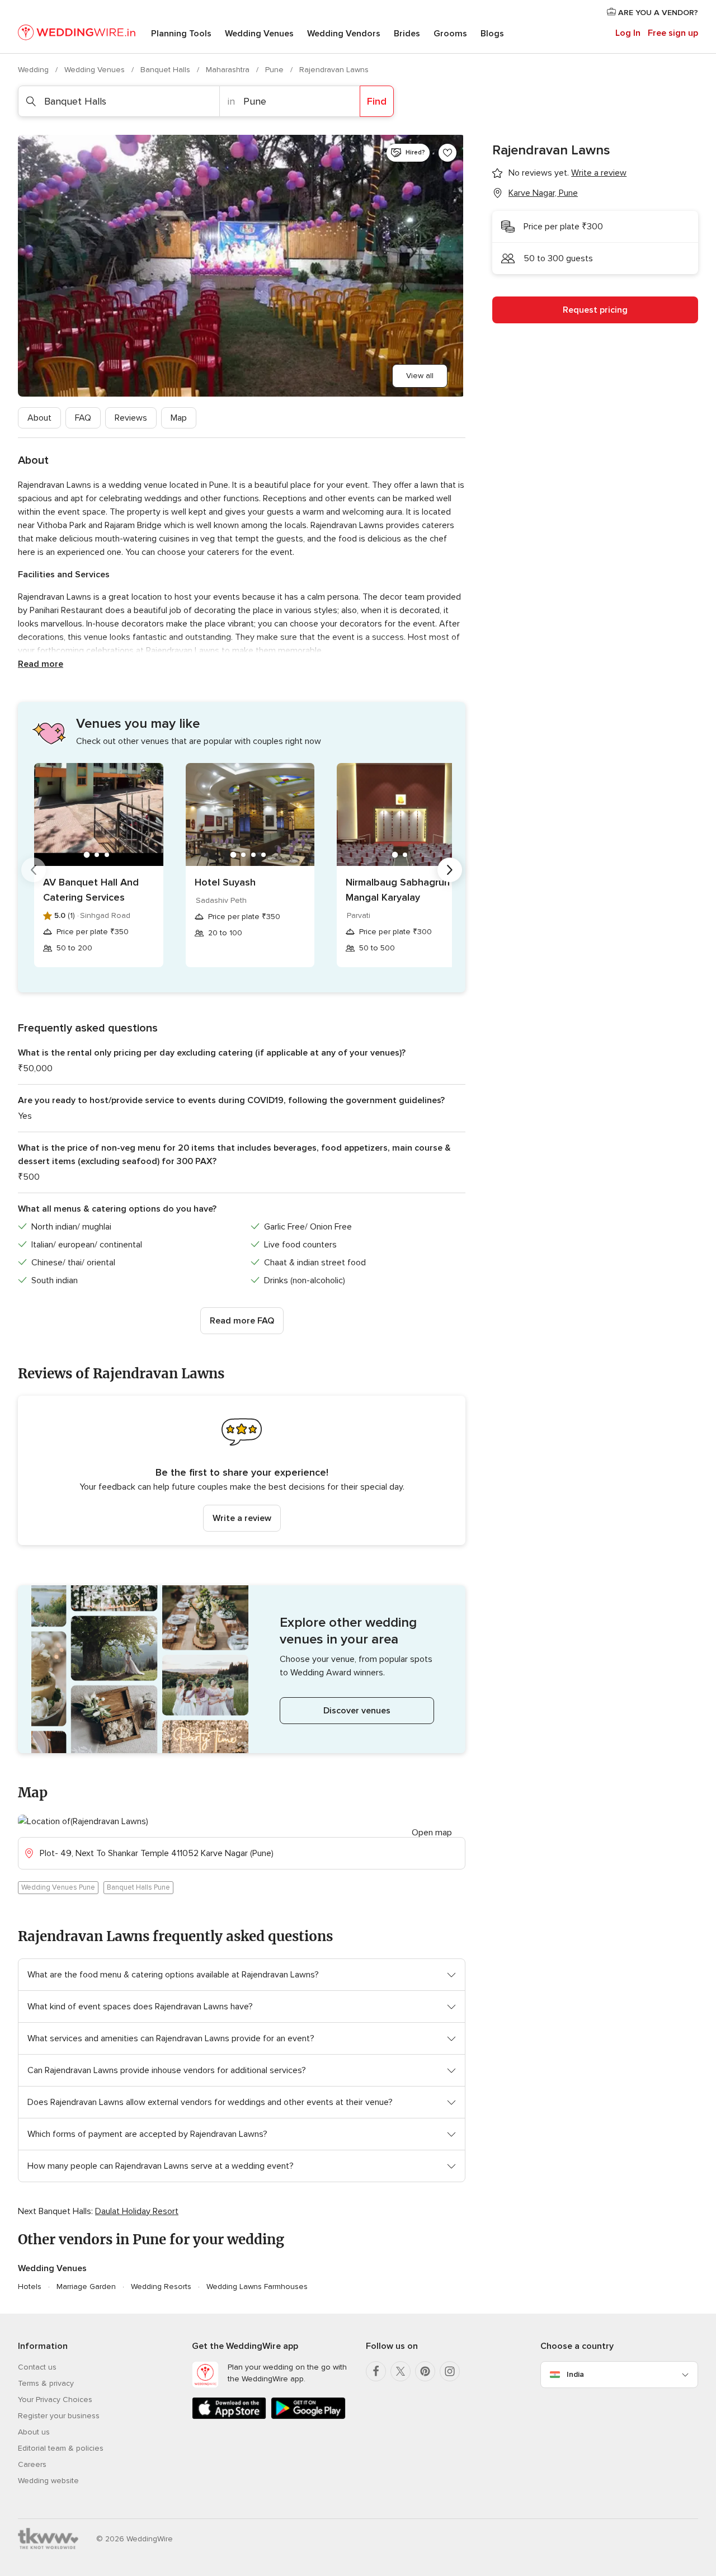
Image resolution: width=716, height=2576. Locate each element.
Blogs (492, 33)
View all (420, 375)
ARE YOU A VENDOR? (657, 12)
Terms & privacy (46, 2383)
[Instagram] (450, 2371)
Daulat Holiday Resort (136, 2211)
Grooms (450, 33)
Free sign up (673, 33)
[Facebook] (376, 2371)
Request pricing (595, 309)
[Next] (449, 870)
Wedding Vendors (343, 33)
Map (179, 417)
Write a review (242, 1518)
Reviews (131, 417)
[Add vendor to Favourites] (447, 153)
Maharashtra (229, 69)
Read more (40, 664)
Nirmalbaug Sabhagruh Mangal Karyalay (398, 889)
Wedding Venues (259, 33)
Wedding (34, 69)
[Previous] (33, 870)
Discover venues (356, 1710)
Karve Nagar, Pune (543, 193)
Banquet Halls (166, 69)
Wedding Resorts (161, 2286)
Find (377, 101)
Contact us (37, 2367)
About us (34, 2432)
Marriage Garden (86, 2286)
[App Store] (229, 2417)
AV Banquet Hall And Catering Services (91, 889)
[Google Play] (308, 2417)
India (575, 2374)
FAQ (83, 417)
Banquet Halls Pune (138, 1887)
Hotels (29, 2286)
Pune (275, 69)
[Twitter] (400, 2371)
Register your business (59, 2415)
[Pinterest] (425, 2371)
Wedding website (48, 2480)
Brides (407, 33)
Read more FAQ (242, 1320)
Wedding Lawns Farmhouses (257, 2286)
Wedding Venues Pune (58, 1887)
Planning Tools (181, 33)
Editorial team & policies (60, 2448)
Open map (432, 1832)
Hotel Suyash (225, 882)
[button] (241, 1470)
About (39, 417)
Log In (627, 33)
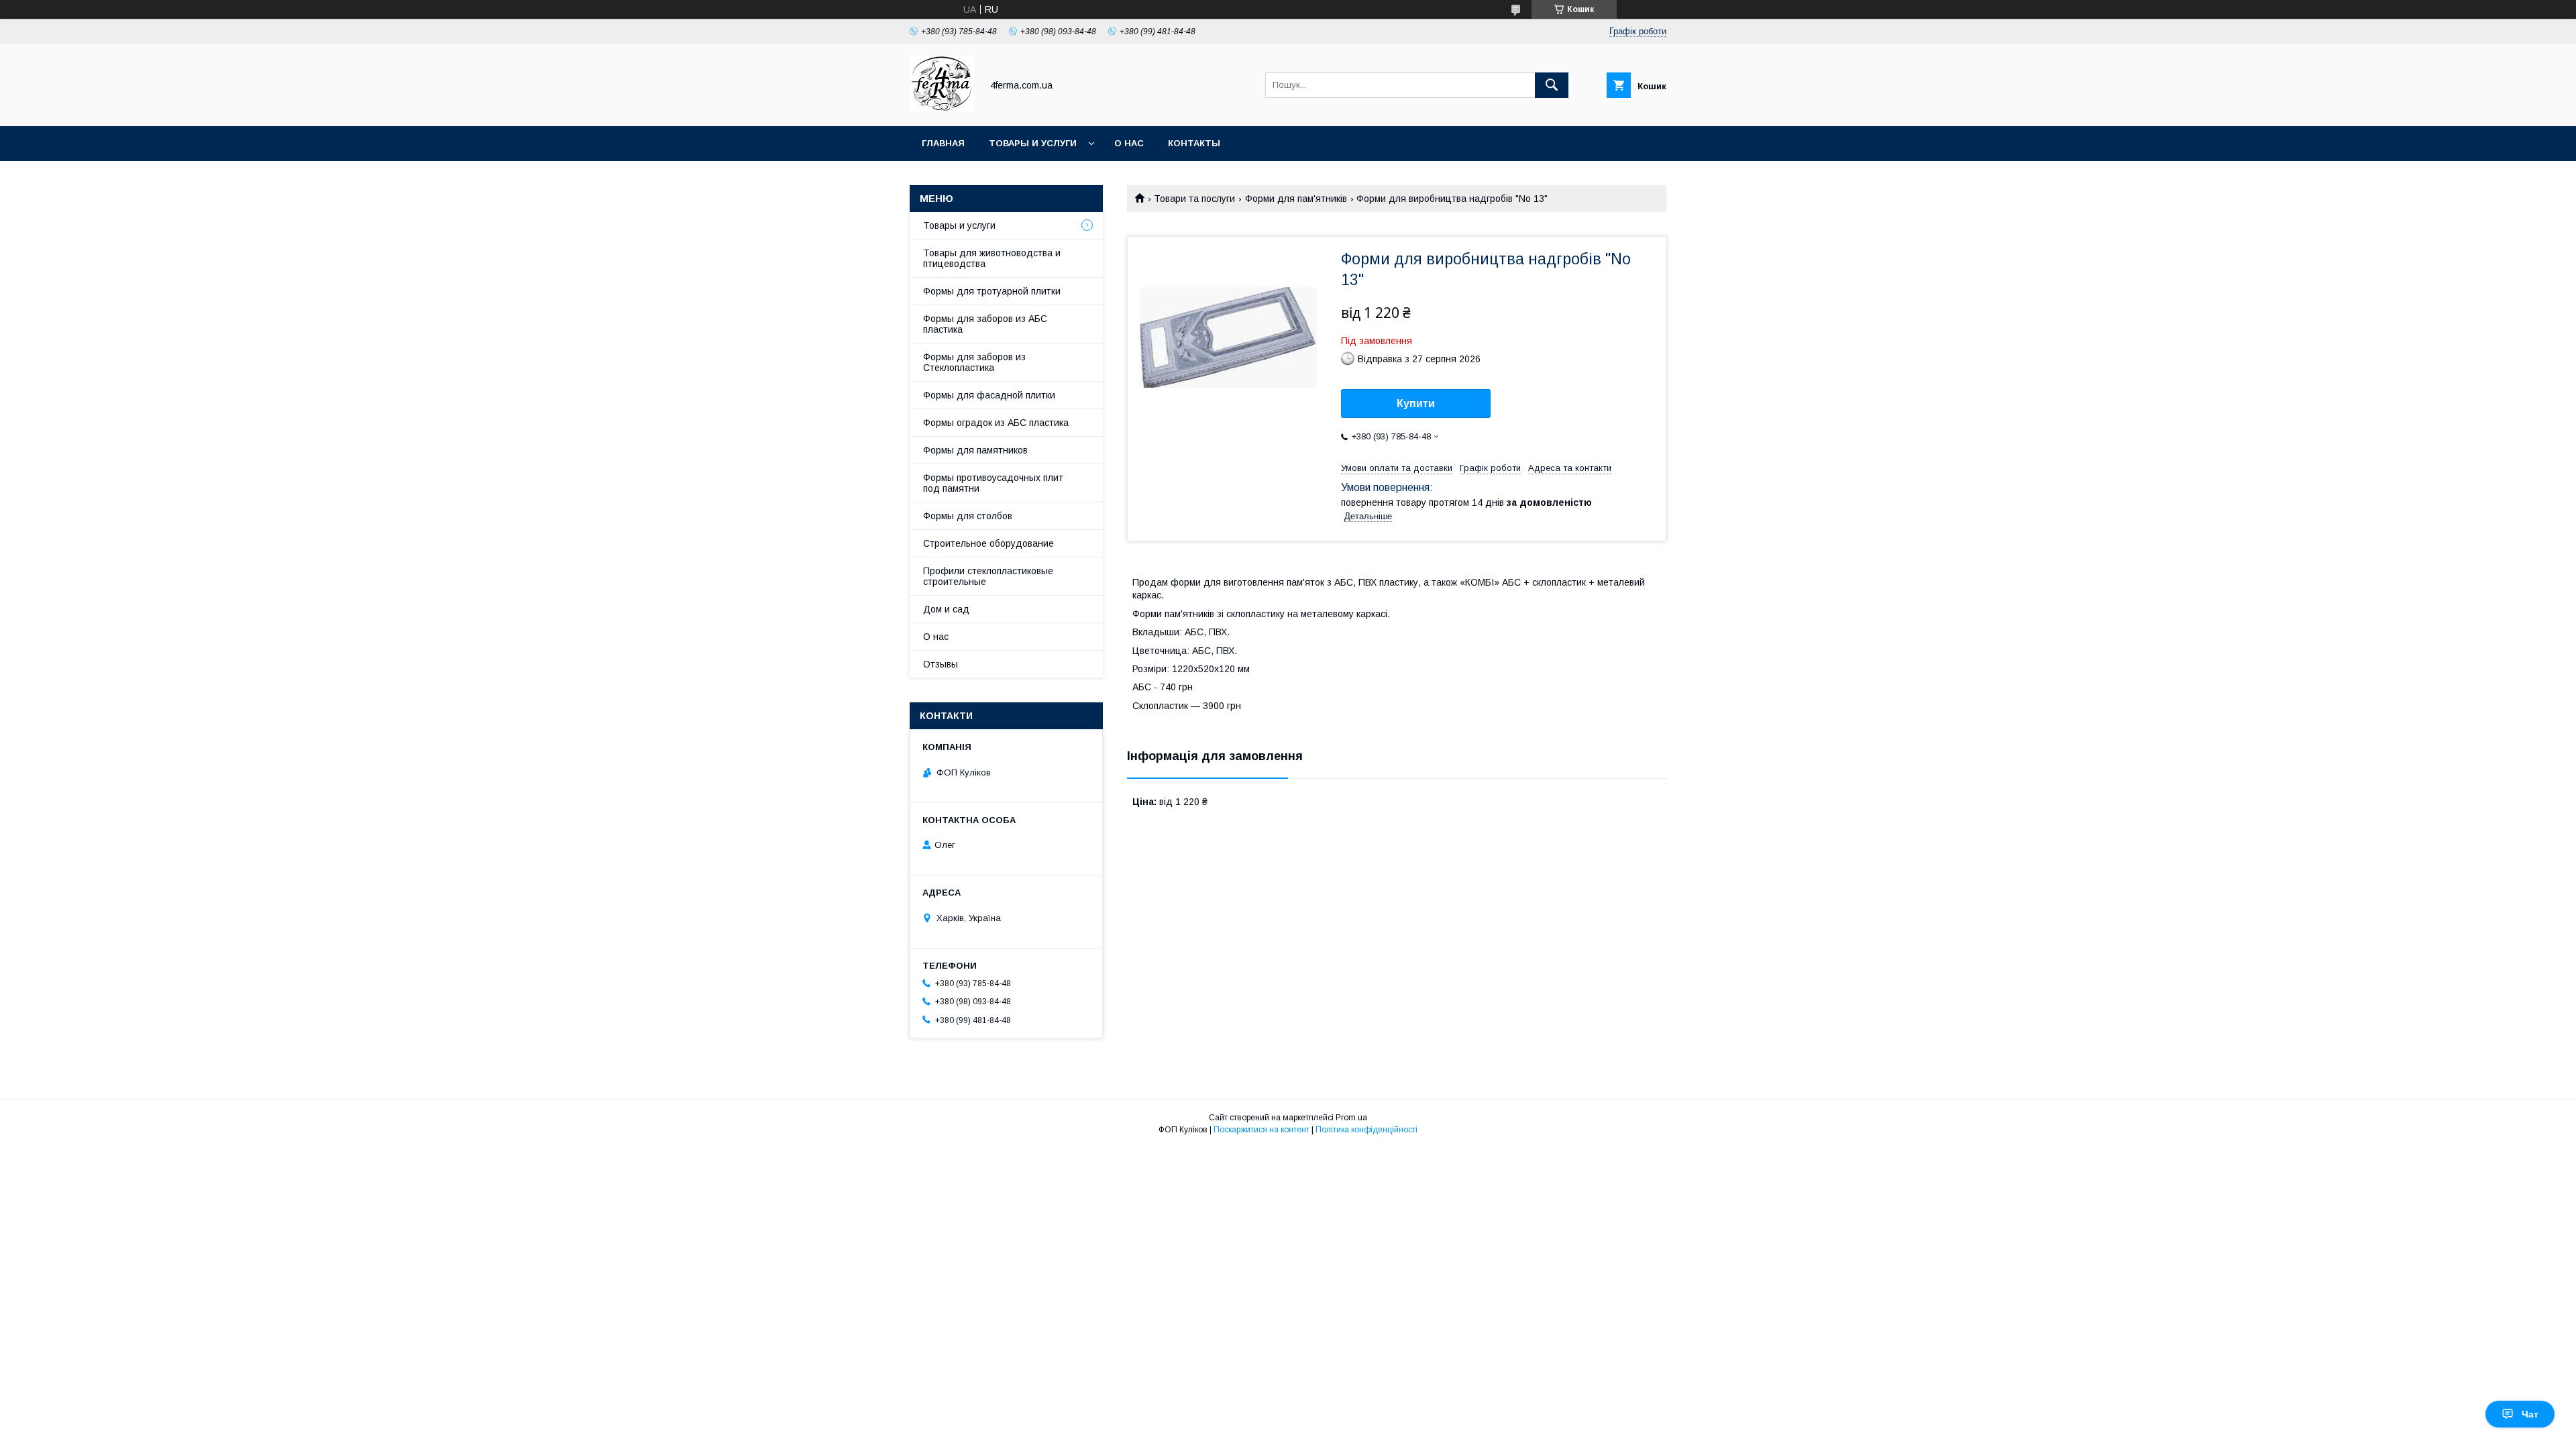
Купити (1416, 403)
--------------------------------
## Work to complete
Reproduce the final stretch of lines exactly: the line containing "Register your business (59, 2415)" through the last line of the data, both included. Pictures do not belong in the copy.

## Solution to the problem
Register your business (59, 2415)
[Pinterest] (425, 2371)
Wedding website (48, 2480)
Brides (407, 33)
Read more FAQ (242, 1320)
Wedding Lawns Farmhouses (257, 2286)
Wedding Venues Pune (58, 1887)
Planning Tools (181, 33)
Editorial team & policies (60, 2448)
Open map (432, 1832)
Hotel Suyash (225, 882)
[button] (241, 1470)
About (39, 417)
Log In (627, 33)
Купити (1416, 403)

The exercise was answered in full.